==== Fragmenty zbioru danych ====
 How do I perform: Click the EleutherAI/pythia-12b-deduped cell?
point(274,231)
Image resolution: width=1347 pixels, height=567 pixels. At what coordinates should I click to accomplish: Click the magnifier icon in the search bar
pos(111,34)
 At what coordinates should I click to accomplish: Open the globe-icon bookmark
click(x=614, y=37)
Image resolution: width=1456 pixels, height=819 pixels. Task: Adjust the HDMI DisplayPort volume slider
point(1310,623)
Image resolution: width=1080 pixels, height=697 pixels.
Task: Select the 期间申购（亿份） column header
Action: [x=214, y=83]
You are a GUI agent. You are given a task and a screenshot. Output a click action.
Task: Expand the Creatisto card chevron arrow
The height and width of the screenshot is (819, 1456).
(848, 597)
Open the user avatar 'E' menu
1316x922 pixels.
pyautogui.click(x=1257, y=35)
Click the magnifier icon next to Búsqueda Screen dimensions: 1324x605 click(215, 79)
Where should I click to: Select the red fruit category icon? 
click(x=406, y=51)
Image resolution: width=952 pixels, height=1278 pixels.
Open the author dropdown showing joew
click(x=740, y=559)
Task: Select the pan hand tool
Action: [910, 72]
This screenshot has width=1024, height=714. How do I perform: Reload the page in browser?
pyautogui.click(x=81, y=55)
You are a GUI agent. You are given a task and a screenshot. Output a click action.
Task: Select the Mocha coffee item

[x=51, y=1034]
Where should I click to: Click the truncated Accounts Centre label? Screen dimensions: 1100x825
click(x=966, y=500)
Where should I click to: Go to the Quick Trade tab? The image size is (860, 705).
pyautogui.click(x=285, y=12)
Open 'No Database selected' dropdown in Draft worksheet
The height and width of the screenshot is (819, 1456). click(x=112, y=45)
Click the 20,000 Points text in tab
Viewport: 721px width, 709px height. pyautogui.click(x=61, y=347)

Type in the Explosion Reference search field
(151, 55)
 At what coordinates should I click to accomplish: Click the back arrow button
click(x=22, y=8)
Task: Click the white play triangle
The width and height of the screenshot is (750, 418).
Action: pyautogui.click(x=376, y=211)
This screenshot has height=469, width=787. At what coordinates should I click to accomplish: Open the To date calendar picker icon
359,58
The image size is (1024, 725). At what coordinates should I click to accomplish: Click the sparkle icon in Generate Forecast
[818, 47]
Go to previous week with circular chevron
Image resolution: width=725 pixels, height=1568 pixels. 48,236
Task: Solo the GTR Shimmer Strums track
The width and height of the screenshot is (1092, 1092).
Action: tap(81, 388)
====
§ **Szczegóły zadania**: Powtórz dosłownie wszystkie powyższe wpisy, zachowując każdy wiersz bez zmian.

§ **Odpowiedź na zadanie**:
 How do I perform: Click the EleutherAI/pythia-12b-deduped cell?
point(274,231)
Image resolution: width=1347 pixels, height=567 pixels. At what coordinates should I click to accomplish: Click the magnifier icon in the search bar
pos(111,34)
 At what coordinates should I click to accomplish: Open the globe-icon bookmark
click(x=614, y=37)
Image resolution: width=1456 pixels, height=819 pixels. Task: Adjust the HDMI DisplayPort volume slider
point(1310,623)
Image resolution: width=1080 pixels, height=697 pixels.
Task: Select the 期间申购（亿份） column header
Action: [x=214, y=83]
You are a GUI agent. You are given a task and a screenshot. Output a click action.
Task: Expand the Creatisto card chevron arrow
The height and width of the screenshot is (819, 1456).
(848, 597)
Open the user avatar 'E' menu
1316x922 pixels.
pyautogui.click(x=1257, y=35)
Click the magnifier icon next to Búsqueda Screen dimensions: 1324x605 click(215, 79)
Where should I click to: Select the red fruit category icon? 
click(x=406, y=51)
Image resolution: width=952 pixels, height=1278 pixels.
Open the author dropdown showing joew
click(x=740, y=559)
Task: Select the pan hand tool
Action: [910, 72]
This screenshot has width=1024, height=714. How do I perform: Reload the page in browser?
pyautogui.click(x=81, y=55)
You are a GUI agent. You are given a task and a screenshot. Output a click action.
Task: Select the Mocha coffee item

[x=51, y=1034]
Where should I click to: Click the truncated Accounts Centre label? Screen dimensions: 1100x825
click(x=966, y=500)
Where should I click to: Go to the Quick Trade tab? The image size is (860, 705).
pyautogui.click(x=285, y=12)
Open 'No Database selected' dropdown in Draft worksheet
The height and width of the screenshot is (819, 1456). click(x=112, y=45)
Click the 20,000 Points text in tab
Viewport: 721px width, 709px height. pyautogui.click(x=61, y=347)

Type in the Explosion Reference search field
(151, 55)
 At what coordinates should I click to accomplish: Click the back arrow button
click(x=22, y=8)
Task: Click the white play triangle
The width and height of the screenshot is (750, 418).
Action: pyautogui.click(x=376, y=211)
This screenshot has height=469, width=787. At what coordinates should I click to accomplish: Open the To date calendar picker icon
359,58
The image size is (1024, 725). At what coordinates should I click to accomplish: Click the sparkle icon in Generate Forecast
[818, 47]
Go to previous week with circular chevron
Image resolution: width=725 pixels, height=1568 pixels. 48,236
Task: Solo the GTR Shimmer Strums track
The width and height of the screenshot is (1092, 1092).
Action: tap(81, 388)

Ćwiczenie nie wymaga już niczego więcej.